Basic Strategy 4: de novo Design: Unknown Ligand, no Experimental Protein Structure
Even in the absence of a known ligand and an experimental protein structure, we can still use virtual screening with an AlphaFold 3D model of the protein. However, before that, we need to determine the protein’s drugability and identify a potential ligand-binding site. Assuming that we have access to a purified protein, we can also run a high-throughput screen (HTS) in combination with a biochemical assay or use NMR spectroscopy to screen a fragment library.
If the target protein’s experimental structure is unavailable, SARomics Biostructures provides custom gene-to-protein-structure services. In such cases, the protein is cloned, expressed, purified, and crystallized, and its X-ray crystallographic structure is determined. In addition, our library of FastLane structures is designed to accelerate our clients’ projects by offering over 600 proteins for co-crystallization with the client’s ligands, with a turnaround time of a few weeks.
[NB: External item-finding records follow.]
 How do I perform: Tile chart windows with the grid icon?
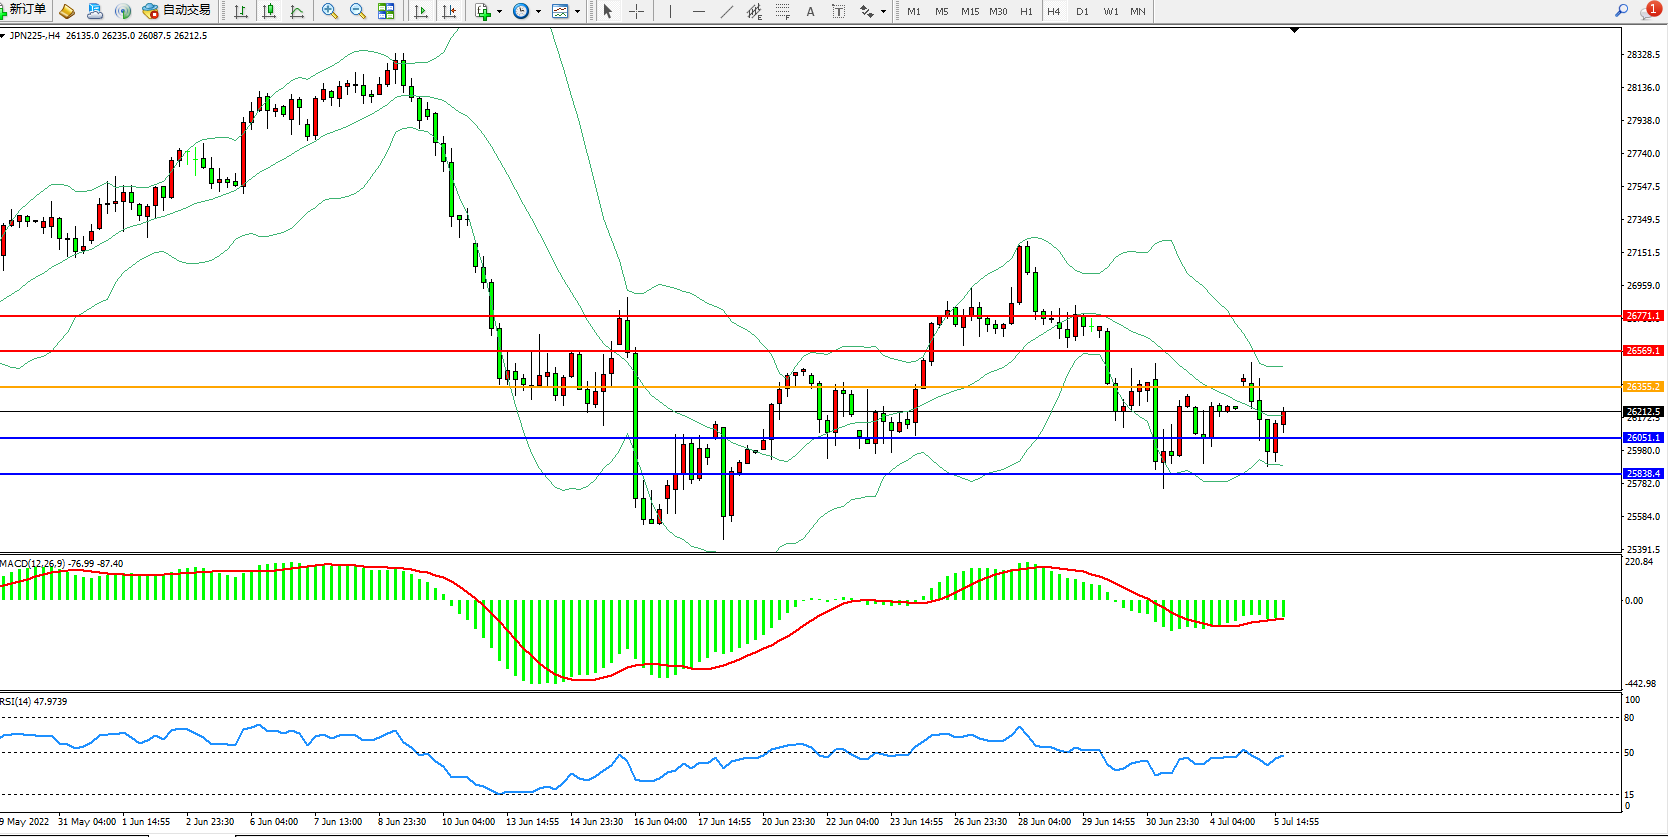(x=386, y=11)
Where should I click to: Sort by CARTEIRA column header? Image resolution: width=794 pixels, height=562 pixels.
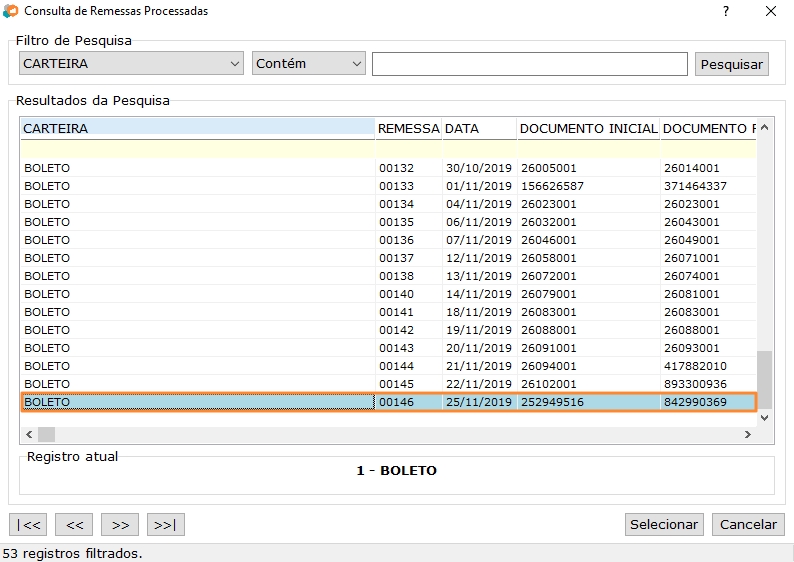197,129
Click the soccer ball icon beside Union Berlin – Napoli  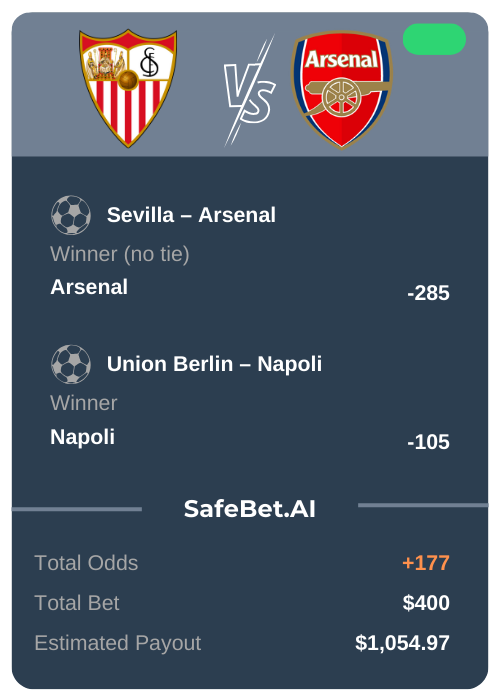coord(71,364)
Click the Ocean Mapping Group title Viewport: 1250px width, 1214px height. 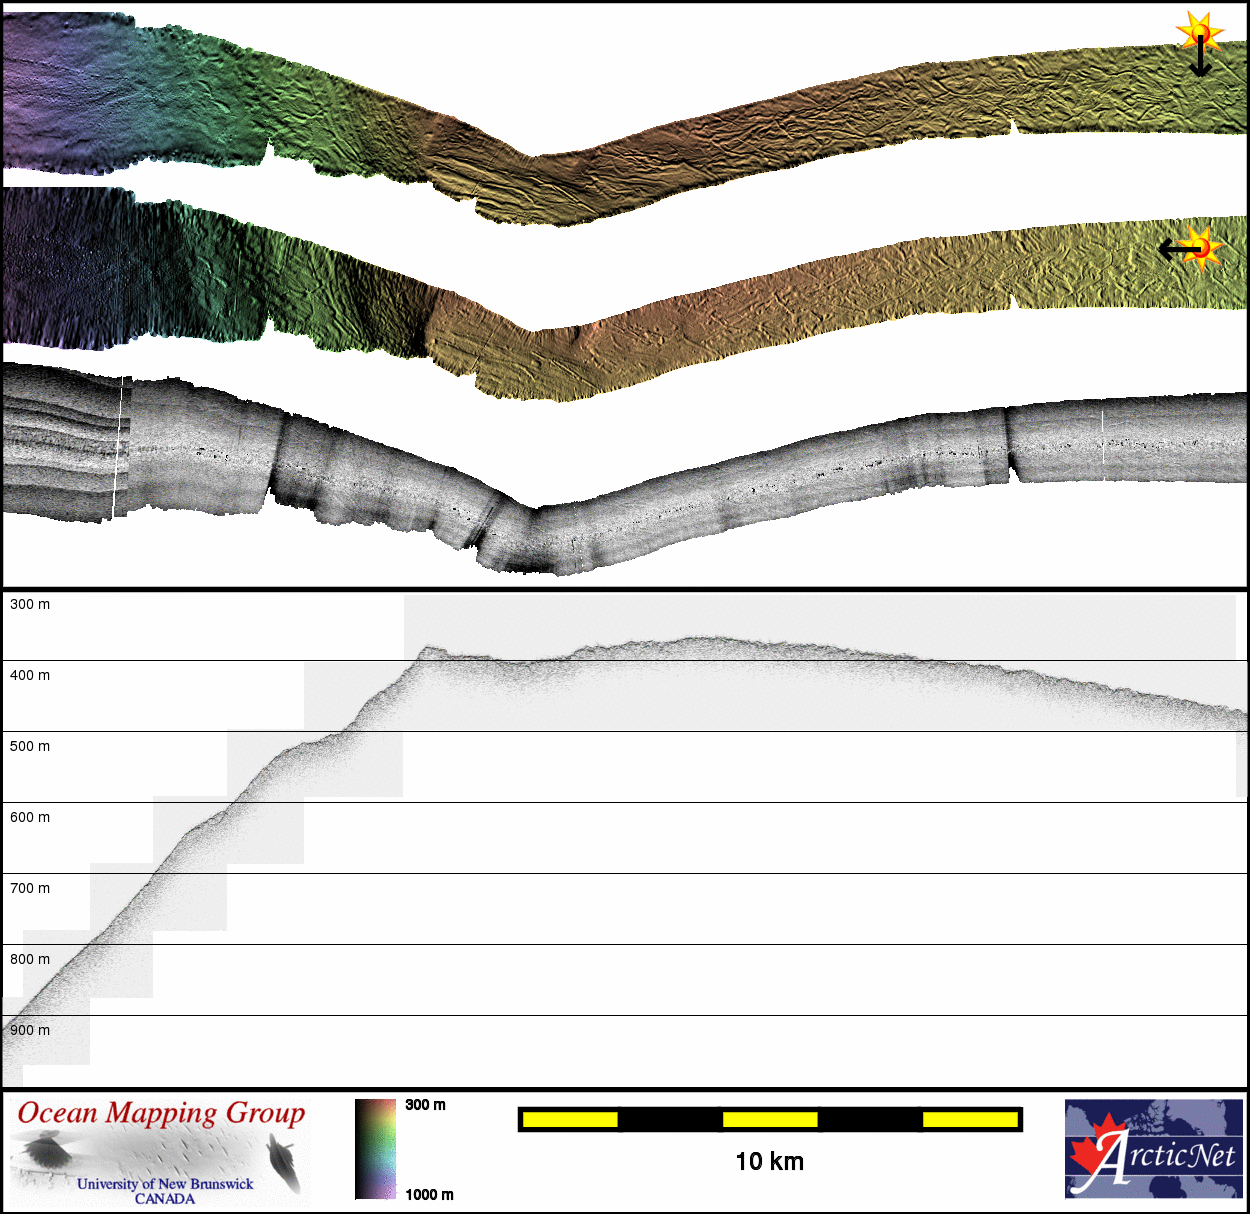pyautogui.click(x=161, y=1114)
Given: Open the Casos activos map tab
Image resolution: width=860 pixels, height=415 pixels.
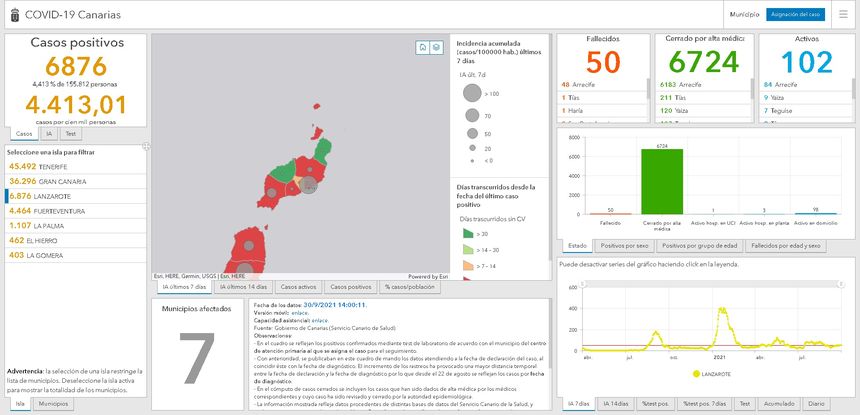Looking at the screenshot, I should coord(299,287).
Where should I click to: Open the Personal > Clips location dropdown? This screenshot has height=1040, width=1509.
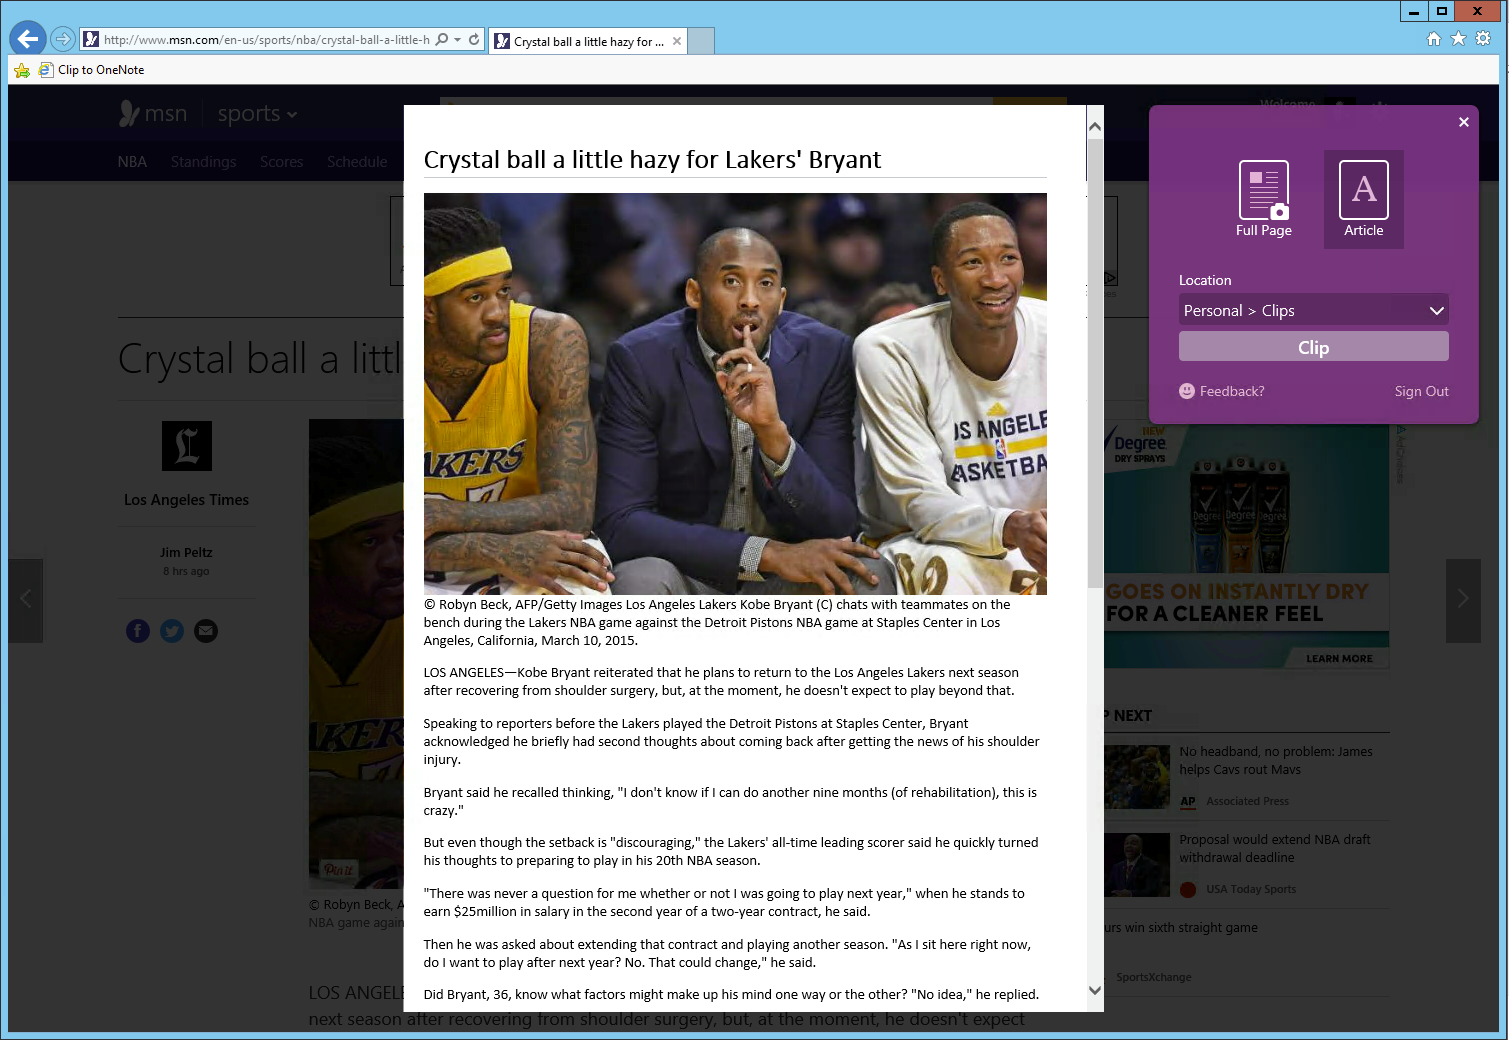(x=1313, y=310)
Hit to Lead & Lead Optimization
At SARomics Biostructures, as part of our structure-based drug design service packages, we include structure-based hit-to-lead and lead optimization (in collaboration with RGl Discovery). After identifying an active ligand (or ligands), structure-based optimization of ligand interactions with the target protein (hit expansion & lead generation) is run to obtain more efficient binders. Multiple protein-ligand complex structures and QSAR modeling of the compounds provide detailed mapping of the binding site, enabling the design of new compounds. Structure-based hit-to-lead optimization typically requires several cycles (the design-make-test-analyze cycle) . The result may be a series of compounds, which will be further optimized and tested to generate the final lead.
SARomics Biostructures’ fragment screening and fragment-based drug discovery and design services are tailored to meet each project’s and customer’s specific needs and requirements. Please do not hesitate to contact us to discuss your project.
How many structures are needed for a structure-based drug design project, from initial hits to a candidate drug? We recommend an excellent publication by the AstraZeneca team. H. Käck and T. Sjögren (2024). Macromolecular crystallography from an industrial perspective – the impact of synchrotron radiation on structure-based drug discovery. J. Synchrotron Rad. 32.